I’ve never really considered just how viscerally honest and open the lyrics to Help! are until today when I was writing in a book to send away to a young relative in Finland. The book was ‘The Boy, the Mole, The Fox and The Horse’ by Charlie Mackesy, ostensibly a book for children but like a lot of children’s books it presses emotional buttons by it’s wise and direct simplicity; traits often buried in the more erudite and carefully honed words of books written for adults. I tend to recoil at a lot of aphorisms; the Internet is full of them, there’s one to fit every occasion and I think they often get ‘shared’ and trotted out with such regularity that their power is diminished somehow, they get ‘liked’ and then just as easily forgotten. I’m probably just jealous, wishing I had made some pithy, poignant and thought-provoking statements that would give succour to countless millions across the world? For a few seconds anyway? ‘The Boy, the Mole, The Fox and The Horse’ is full of such aphorisms but for some reason this book was different. Or perhaps I read at it differently?So, back to Help! Try reading the words without hearing the music:

When I was younger so much younger than today I never needed anybody’s help in any way. But now these days are gone and I’m not so self-assured and now I find I’ve changed my mind, I’ve opened up the doors. Help me if you can, I’m feeling down.
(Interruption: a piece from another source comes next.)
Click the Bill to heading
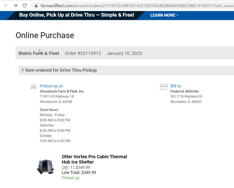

Pretty open and honest stuff, not the kind of thing you’d expect from a bunch of young cheeky-chappies, ‘loveable mop tops’ at the heart of the ‘Swingin’ Sixties’? At the risk of sounding like a vicar crowbarring in a metaphor for this Sunday’s sermon, asking for help can be the hardest request many of us can make. As a counsellor I have countless clients telling me that it’s taken them weeks to pluck up the courage to ask for help, they felt it was a sign of weakness or failure. I always say to them (with monotonous regularity but always sincerely) – I honestly believe it takes real strength to ask for help, to admit that you can’t quite manage this thing alone. Very often, but by no means always, it’s the ‘carers’ and ‘helpers’, the ‘rocks’, the go-to people that are often turned to in time of trouble that find it most difficult to ask for help. But as I always say to them (with monotonous regularity but always sincerely and with tongue only slightly in cheek) – don’t be selfish, give someone else the opportunity to feel the joy and nourishment you experience when you help others. It usually works, albeit with a half-smile of recognition from the client, which is always encouraging.

I on the other hand, I would never hesitate in asking for help. Obviously.